Dictionnaire de la Peinture 2003Éd. 2003
B

Barnaba da Modena

Peintre italien (seconde moitié du XIVe s.).

Formé à ses débuts dans le milieu bolonais, toute son activité se déploya ensuite dans le Piémont et en Ligurie, où sa présence est attestée par de nombreuses œuvres entre 1361 et 1383 et d'où il envoya en Espagne un double polyptyque peint pour la cathédrale de Murcie. De sa première période bolonaise, il ne subsiste qu'un précieux petit panneau inspiré de Vitale da Bologna et représentant un Noli me tangere (Biella, coll. Fila). Sa première œuvre, datée de 1352 mais non signée, serait à reconnaître dans une Sainte Catherine et ses dévots (coll. part.). Plus tard, en Ligurie, il adopte certains traits du byzantinisme archaïsant qui, transmis par Venise, florissait encore dans la région. Dans ses Madones, dont il fit son thème de prédilection, il adopte une composition frontale, un coloris émaillé et des clairs-obscurs à dominante sombre pour les chairs, et souligne les plis de ses draperies d'un filet doré byzantin. Parmi ses plus belles Madones, on peut citer d'abord celle qui fut exécutée à Gênes en 1367 (Francfort, Städel Inst.), celle de 1370 (Turin, Gal. Sabauda), celle du Louvre, celle de l'église S. Giovanni à Alba (1377) et enfin la Madonna dei mercanti (1380, Pise, M. N.), qui atteste son séjour à Pise vers cette époque. Dans le " paliotto " de 1374 (Londres, N. G.), dans le polyptyque de 1376 (S. Dalmazzo à Lavagnola) et dans ses Madones plus tardives, Barnaba révèle un adoucissement de son style ; l'expression des sentiments est plus tendre, la ligne acquiert une souple élégance gothique relevant du goût siennois.

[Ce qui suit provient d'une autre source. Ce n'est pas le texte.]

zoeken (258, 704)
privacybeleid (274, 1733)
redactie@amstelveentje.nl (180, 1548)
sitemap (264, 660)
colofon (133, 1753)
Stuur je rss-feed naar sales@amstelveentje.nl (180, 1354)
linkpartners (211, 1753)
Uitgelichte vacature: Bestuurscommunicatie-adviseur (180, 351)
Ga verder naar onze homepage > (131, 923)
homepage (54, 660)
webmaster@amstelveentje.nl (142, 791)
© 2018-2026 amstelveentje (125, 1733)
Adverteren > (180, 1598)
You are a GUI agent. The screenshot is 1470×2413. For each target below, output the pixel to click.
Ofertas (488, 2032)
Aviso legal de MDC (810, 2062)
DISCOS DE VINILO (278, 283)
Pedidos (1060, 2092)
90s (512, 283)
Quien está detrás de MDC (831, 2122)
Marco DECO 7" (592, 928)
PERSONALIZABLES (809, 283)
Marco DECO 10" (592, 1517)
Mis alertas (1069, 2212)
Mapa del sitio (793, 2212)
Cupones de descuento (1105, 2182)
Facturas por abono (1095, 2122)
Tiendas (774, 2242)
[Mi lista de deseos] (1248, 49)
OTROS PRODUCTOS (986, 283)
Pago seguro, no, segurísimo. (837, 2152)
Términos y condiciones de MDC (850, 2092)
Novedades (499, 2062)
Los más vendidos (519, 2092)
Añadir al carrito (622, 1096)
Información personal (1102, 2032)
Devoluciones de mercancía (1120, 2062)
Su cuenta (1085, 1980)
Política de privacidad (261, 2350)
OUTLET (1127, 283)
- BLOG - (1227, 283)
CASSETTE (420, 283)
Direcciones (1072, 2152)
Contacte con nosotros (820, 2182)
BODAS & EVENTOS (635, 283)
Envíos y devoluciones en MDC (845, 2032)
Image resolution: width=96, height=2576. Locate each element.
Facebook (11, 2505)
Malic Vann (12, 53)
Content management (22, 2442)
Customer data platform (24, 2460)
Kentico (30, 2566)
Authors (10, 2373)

Baroche (Federico Fiori, dit Barocci ou Baroccio, en français)

Peintre italien (Urbino 1535  – id. 1612).

Il ne reste pas de trace de son apprentissage, qui se fit à Rome, v. 1555, dans le milieu des Zuccaro. Un Saint Sébastien exécuté dès 1557-58 pour le dôme d'Urbino montre, à travers le souvenir de Raphaël et de Michel-Ange, un attachement aux déformations expressives du Maniérisme. Au cours d'un second séjour romain, Baroche dirige la décoration du Casino de Pie IV au Vatican (1561-1563), dont la complexité un peu forcée évoque le parti adopté à la même date par les Zuccaro à la Sala Regia du Vatican. Cependant, avec la Déposition du dôme d'Urbino, son premier chef-d'œuvre (1567-1569), il rompt nettement avec les formules un peu stéréotypées du Maniérisme et affirme un style tout personnel, faisant appel, par la simplicité des effets dramatiques, à l'émotivité le plus facilement ressentie. Fixé désormais à la cour d'Urbino, qu'il ne quittera guère plus, Baroche exécute pour la famille ducale de nombreuses peintures de dévotion et quelques portraits (Francesco Mario della Rovere, 1572, Offices) d'une grâce finement maniérée, recherchant les harmonies rares. L'influence de Corrège s'affirme nettement dans sa manière : silhouettes glissantes des personnages au canon court, draperies légères, enveloppe feutrée des volumes : Repos pendant la fuite en Égypte (1570, Vatican), Vierge au chat (v. 1573-74, Londres, N. G.). Dans un registre différent, avec une ampleur et une audace nouvelles, Baroche réalise au cours des années qui suivent ses plus étonnantes compositions, aux constructions désarticulées et aux rythmes circulaires, d'une ferveur à la fois

   étrange et familière, accordée au climat religieux de la Contre-Réforme. Citons en particulier la Madone du peuple (1575-1579, Offices) et le Martyre de saint Vital (1583, Brera). Baroche développera ces recherches spatiales et chromatiques dans de grands retables religieux, dont certains sont demeurés en place et qui annoncent déjà le XVIIIe s. : Circoncision (1590, Louvre), Présentation au Temple (1593-94, Rome, Chiesa Nuova), Madone du Rosaire (v. 1590, Senigallia, Palazzo Vescovile). Entre 1586 et 1589, Baroche exécute pour l'empereur Rodolphe II une Fuite d'Énée (perdue) au coloris tendre et nuancé, utilisant subtilement les vides et faisant une large part aux effets de lumière, que l'on retrouve dans les " nocturnes " intimistes des dernières années (Nativité, v. 1597, Prado). À la fin de sa vie, Baroche tend vers une nouvelle intimité dans le traitement des sujets religieux (Cène,1599, Urbino, Duomo) ; Crucifixion, 1604, Madrid, Prado ; Extase de la Bienheureuse Michelina, 1606, Rome, P. V.). Ses dessins, très nombreux et d'une grande liberté, sont parfois exécutés au pastel. Il fut aussi graveur.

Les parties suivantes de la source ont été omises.